H&E staining of the basilar artery transect sections on the surface of pons. A. normal animal; B. SAH animal; C. SAH+DMSO treated animal, D; Ac-DEVD-CHO (caspase-3 inhibitor) treated animal; E. Z-VAD-FMK (a broad caspase inhibitor) treated animal. The subarachnoid blood clot was found in all the groups except normal (B1, C1, D1, and E1). In the SAH and SAH+DMSO animals, the vessel cavity was decreased, and the vessel wall thickness was increased (B2, C2) when compared with samples from normal dog (A2) and with caspase inhibitor treated animals (D2, E2). In higher magnification, histological features of cerebral vasospasm show that the internal elastic lamina (IEL) was severely corrugated (arrow), and the endothelial cells were shrunken and desquamated from the basal lamina (arrowhead) in the SAH and SAH+DMSO animals (B3 and C3). In samples from normal control dog (A3) and in dogs treated with caspase inhibitors (D3, E3), the IEL was straight and smooth and the endothelial cells were elongated and attached on the basal lamina. A “*” indicates blood clots in subarachnoid cavity. An “Arrow” indicates IEL. An “Arrowhead” indicates endothelial cell. A “star” indicates smooth muscle. Scale bars:A1, B1, C1, D1, and E1–0.5 mm; A2, B2, C2, D2, and E2−200 μm; A3, B3, C3, D3, and E3–10 μm.

TUNEL staining.

The TUNEL positive material was localized in the nucleus of the endothelium in the SAH and SAH+DMSO groups, which were on the inner surface of the corrugated IEL (Fig. 4A1, B1). Some of the TUNEL positive endothelium was desquamated to reveal a denuded IEL (Fig. 4A2, B2). In samples from dogs treated with Ac-DEVD-CHO and Z-VAD-FMK, no corrugation of the IEL was noticed and no positive TUNEL staining was obtained in endothelial cells (Fig. 4C, D), resembling what was observed in samples from the normal control dogs (upright insert window in Fig. 4A1). Double fluorescence immunohistochemistry staining showed TUNEL positive nuclei (green, Fig. 4E1, F1) and the positive staining of cytoplasm by Von Willibrand specific antibody (red, Fig. 4E2) as well as by the caspase-3 antibody (red, Fig. 4F2). Merging two composites into Figs. 4E3 and F3 demonstrated that TUNEL positive nuclei in the endothelium and TUNEL nucleus staining co-localized with caspase-3 staining in the cytoplasm. It needs to be noted that the IEL was autofluorescent in both red and green fluorescence in these samples.

FIG. 4.

TUNEL and double fluorescence staining of dog basilar artery. A. SAH animal; B. SAH+DMSO treated animal; C. Ac-DEVD-CHO (caspase-3 inhibitor) treated animal; D. Z-VAD-FMK (a broad caspase inhibitor) treated animal. The normal control animal sample is shown in the upper right window in A1. The nuclei of endothelial cells on the corrugated IEL are strongly stained in the SAH and SAH+DMSO animals (A, B). A2 and B2 are high magnifications of A1 and B1, some TUNEL positive cells were desquamated from the basal lamina as indicated by arrowheads. E1 and F1 show the fluorescence marked TUNEL positive endothelial nuclei in SAH and SAH+DMSO animals. E2 shows the endothelium specific antibody Von Willibrand, and F2 shows caspase-3 antibody immunostained cytoplasm in the same cells. E3 and F3 show the result of color composite. An “Arrow” indicates IEL. An “Arrowhead” indicates endothelial cell. “Ctl” means normal control. Scale bars:A1, B1, C, D−20 μm; A2 and B2–10 μm; E1, E2, E3, F1, F 2 and F3–5 μm.
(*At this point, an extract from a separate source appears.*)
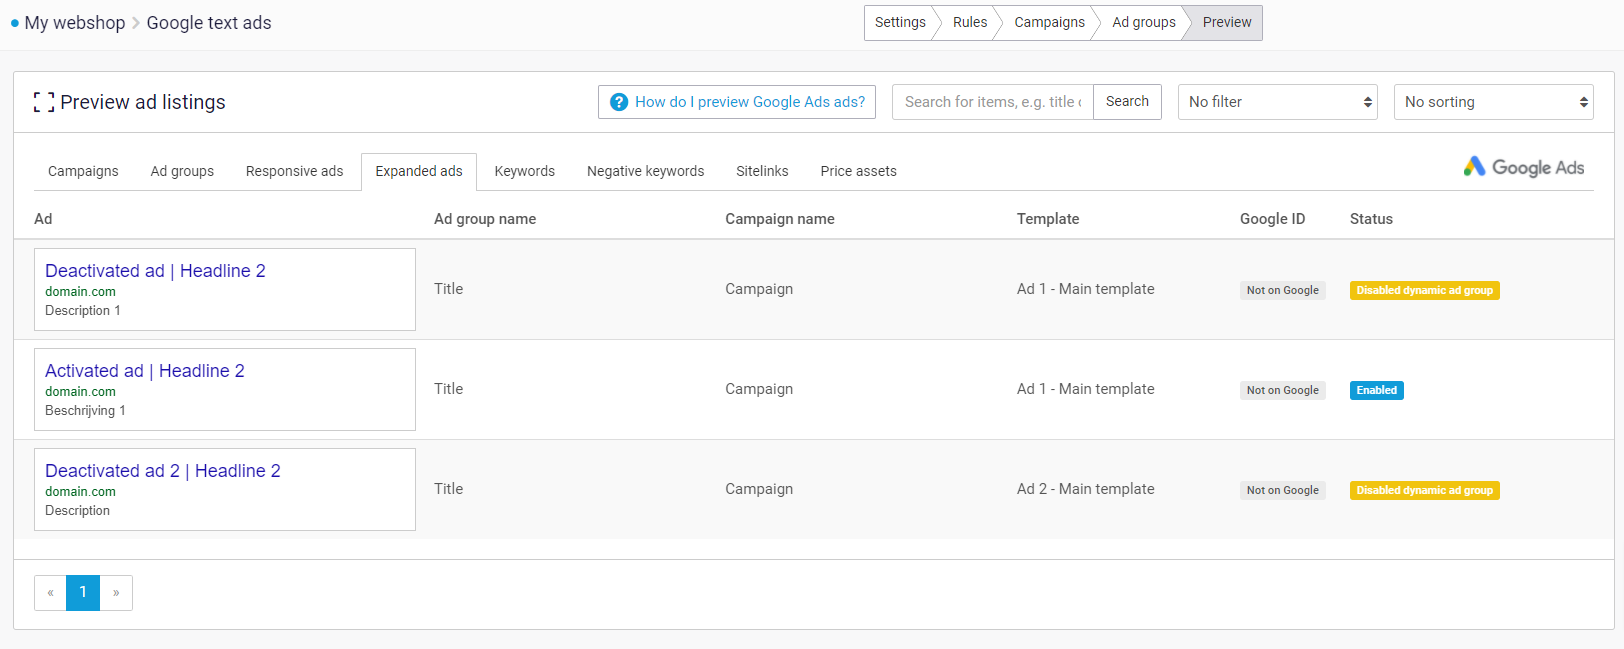1624x649 pixels.
Task: Open How do I preview Google Ads ads link
Action: pos(749,102)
Immunohistochemistry staining.

In samples from the SAH and SAH + DMSO animals, positive staining of PARP, caspase-3, and caspase-8 was observed in endothelial cells, either on the inner surface of the IEL or desquamated from the basal lamina of the basilar arteries (Fig. 5A1, 5B1, 5C1, 5D, 5E, 5F). Higher magnification revealed that the immunoreactive materials of all three antibodies were localized in the cytoplasm of the endothelium (Fig. 5A2, 5B2, 5C2, upright insert windows in Fig. 5D, 5E, 5F). In the samples from dogs treated with the selective caspase-3 inhibitor Ac-DEVD-CHO, negative immunohistochemistry staining of caspase-3 (Fig. 5H) and its downstream PARP (Fig. 5G) was observed, but positive staining of caspase-8 was obtained (Fig. 5I and high magnification insert). Higher magnification in the insert of Fig. 5G demonstrated negative staining of PARP. On the contrary, in samples from dogs treated with the broad caspase inhibitor Z-VAD-FMK, negative immunohistochemistry staining of PARP, caspase-3, and caspase-8 was observed (Fig. 5J, 5K, 5L).

FIG. 5.

PARP, Caspase-3, and Caspase-8 immunohistochemistry in dog basilar artery. A1, A2, B1, B2, C1 and C2 are samples from SAH animals at different magnifications. D, E, and F are samples from SAH+DMSO treated animals. G, H, and I are samples from Ac-DEVD-CHO (caspase-3 inhibitor) treated animals. J, K, and L are samples from Z-VAD-FMK (a broad caspases inhibitor) treated animals. Samples from normal control animals are shown in the upper right window (Ctl) in A1, B1, and C1. In SAH and SAH+DMSO animals, expressions of PARP (A1, A2, D), caspase-3 (B1, B2, E), and Caspase-8 (C1, C2, F) were observed in the cytoplasm of endothelial cells at different magnifications. In animals treated with caspase inhibitors, negative immunoreactions (G, H, J, K, L) were observed in endothelial cells, except the expression of caspase-8 in dogs treated with Ac-DEVD-CHO (caspase-3 inhibitor) (I). An “Arrow” indicates IEL. An “Arrowhead” indicates endothelial cell. “Ctl” indicates normal control. Scale bars:A2, B2, C2 and inserts in D, E, F, G, I–10 μm; A1, B1, C1, D–L and inserts in A1, B1, C1–20 μm.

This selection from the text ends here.